__Dataset entries__:
•••

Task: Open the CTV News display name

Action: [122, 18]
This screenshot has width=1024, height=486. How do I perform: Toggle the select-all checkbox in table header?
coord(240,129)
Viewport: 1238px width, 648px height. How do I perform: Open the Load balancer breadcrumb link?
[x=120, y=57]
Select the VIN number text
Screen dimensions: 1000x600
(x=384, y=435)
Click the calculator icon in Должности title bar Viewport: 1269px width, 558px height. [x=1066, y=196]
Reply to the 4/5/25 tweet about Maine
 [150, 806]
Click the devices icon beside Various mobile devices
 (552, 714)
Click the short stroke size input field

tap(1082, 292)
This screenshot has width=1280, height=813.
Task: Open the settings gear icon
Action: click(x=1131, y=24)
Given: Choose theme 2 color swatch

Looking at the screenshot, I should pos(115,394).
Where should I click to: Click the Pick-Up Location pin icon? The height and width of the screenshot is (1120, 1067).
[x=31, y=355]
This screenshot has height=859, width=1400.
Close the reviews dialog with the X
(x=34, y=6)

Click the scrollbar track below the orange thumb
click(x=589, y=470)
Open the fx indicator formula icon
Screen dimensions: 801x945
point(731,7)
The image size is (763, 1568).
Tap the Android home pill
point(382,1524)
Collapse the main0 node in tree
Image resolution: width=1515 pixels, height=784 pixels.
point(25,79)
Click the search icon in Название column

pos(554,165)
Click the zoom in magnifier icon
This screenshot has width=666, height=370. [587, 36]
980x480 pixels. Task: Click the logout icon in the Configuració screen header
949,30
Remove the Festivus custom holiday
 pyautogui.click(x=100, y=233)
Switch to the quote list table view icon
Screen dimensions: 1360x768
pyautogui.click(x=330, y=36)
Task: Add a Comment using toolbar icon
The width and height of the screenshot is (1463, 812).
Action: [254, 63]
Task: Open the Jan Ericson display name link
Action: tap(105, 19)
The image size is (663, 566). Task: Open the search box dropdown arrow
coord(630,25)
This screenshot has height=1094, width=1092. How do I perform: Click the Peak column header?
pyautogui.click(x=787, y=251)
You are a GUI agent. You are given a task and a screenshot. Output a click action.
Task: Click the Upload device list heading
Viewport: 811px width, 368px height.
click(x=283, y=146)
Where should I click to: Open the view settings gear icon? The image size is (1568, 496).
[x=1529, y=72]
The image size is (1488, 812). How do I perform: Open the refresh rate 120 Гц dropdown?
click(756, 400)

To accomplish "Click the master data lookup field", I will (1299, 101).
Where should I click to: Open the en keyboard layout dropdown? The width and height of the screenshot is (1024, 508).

•••

__WHAT YOU HAVE TO DO__: From the data above, pick out each line containing "list" and copy it.

__EXERCISE OUTPUT__:
Switch to the quote list table view icon
Task: Click the Upload device list heading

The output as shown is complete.